• **Directions**:
Every record that follows should be printed verbatim.

· · · · · · ·

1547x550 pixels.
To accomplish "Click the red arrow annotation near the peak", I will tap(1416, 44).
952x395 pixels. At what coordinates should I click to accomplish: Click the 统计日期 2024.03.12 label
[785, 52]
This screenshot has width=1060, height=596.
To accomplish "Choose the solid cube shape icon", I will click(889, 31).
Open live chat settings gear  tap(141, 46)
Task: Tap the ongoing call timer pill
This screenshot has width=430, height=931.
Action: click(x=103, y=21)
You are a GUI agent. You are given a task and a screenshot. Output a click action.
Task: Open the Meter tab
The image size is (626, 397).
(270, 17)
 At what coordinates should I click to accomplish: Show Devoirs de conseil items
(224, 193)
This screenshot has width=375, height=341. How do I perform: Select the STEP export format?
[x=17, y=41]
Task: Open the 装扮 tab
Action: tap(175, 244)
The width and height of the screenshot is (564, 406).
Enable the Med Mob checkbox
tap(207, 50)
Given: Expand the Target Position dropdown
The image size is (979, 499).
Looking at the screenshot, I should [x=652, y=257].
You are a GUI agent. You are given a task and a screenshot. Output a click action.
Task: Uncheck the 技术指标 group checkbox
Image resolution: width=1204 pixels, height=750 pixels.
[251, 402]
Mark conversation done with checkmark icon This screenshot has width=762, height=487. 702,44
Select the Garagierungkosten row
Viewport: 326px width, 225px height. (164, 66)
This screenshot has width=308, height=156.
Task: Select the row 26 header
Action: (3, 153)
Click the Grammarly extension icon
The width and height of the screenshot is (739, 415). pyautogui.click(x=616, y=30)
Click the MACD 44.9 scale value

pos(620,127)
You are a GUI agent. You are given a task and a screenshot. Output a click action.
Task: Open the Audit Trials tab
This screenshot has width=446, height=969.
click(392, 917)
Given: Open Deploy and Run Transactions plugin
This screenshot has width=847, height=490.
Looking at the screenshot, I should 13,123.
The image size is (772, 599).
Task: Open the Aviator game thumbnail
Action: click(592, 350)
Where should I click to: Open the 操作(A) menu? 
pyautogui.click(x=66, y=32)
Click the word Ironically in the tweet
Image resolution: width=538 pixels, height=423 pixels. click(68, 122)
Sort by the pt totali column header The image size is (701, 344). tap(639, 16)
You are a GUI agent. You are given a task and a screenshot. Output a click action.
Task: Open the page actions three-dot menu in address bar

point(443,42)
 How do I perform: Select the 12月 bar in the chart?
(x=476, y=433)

· · · · · · ·

• **Exercise solution**:
1547x550 pixels.
To accomplish "Click the red arrow annotation near the peak", I will tap(1416, 44).
952x395 pixels. At what coordinates should I click to accomplish: Click the 统计日期 2024.03.12 label
[785, 52]
This screenshot has width=1060, height=596.
To accomplish "Choose the solid cube shape icon", I will click(889, 31).
Open live chat settings gear  tap(141, 46)
Task: Tap the ongoing call timer pill
This screenshot has width=430, height=931.
Action: click(x=103, y=21)
You are a GUI agent. You are given a task and a screenshot. Output a click action.
Task: Open the Meter tab
The image size is (626, 397).
(270, 17)
 At what coordinates should I click to accomplish: Show Devoirs de conseil items
(224, 193)
This screenshot has width=375, height=341. How do I perform: Select the STEP export format?
[x=17, y=41]
Task: Open the 装扮 tab
Action: tap(175, 244)
The width and height of the screenshot is (564, 406).
Enable the Med Mob checkbox
tap(207, 50)
Given: Expand the Target Position dropdown
The image size is (979, 499).
Looking at the screenshot, I should [x=652, y=257].
You are a GUI agent. You are given a task and a screenshot. Output a click action.
Task: Uncheck the 技术指标 group checkbox
Image resolution: width=1204 pixels, height=750 pixels.
[251, 402]
Mark conversation done with checkmark icon This screenshot has width=762, height=487. 702,44
Select the Garagierungkosten row
Viewport: 326px width, 225px height. (164, 66)
This screenshot has width=308, height=156.
Task: Select the row 26 header
Action: (3, 153)
Click the Grammarly extension icon
The width and height of the screenshot is (739, 415). pyautogui.click(x=616, y=30)
Click the MACD 44.9 scale value

pos(620,127)
You are a GUI agent. You are given a task and a screenshot. Output a click action.
Task: Open the Audit Trials tab
This screenshot has width=446, height=969.
click(392, 917)
Given: Open Deploy and Run Transactions plugin
This screenshot has width=847, height=490.
Looking at the screenshot, I should 13,123.
The image size is (772, 599).
Task: Open the Aviator game thumbnail
Action: click(592, 350)
Where should I click to: Open the 操作(A) menu? 
pyautogui.click(x=66, y=32)
Click the word Ironically in the tweet
Image resolution: width=538 pixels, height=423 pixels. click(68, 122)
Sort by the pt totali column header The image size is (701, 344). tap(639, 16)
You are a GUI agent. You are given a task and a screenshot. Output a click action.
Task: Open the page actions three-dot menu in address bar

point(443,42)
 How do I perform: Select the 12月 bar in the chart?
(x=476, y=433)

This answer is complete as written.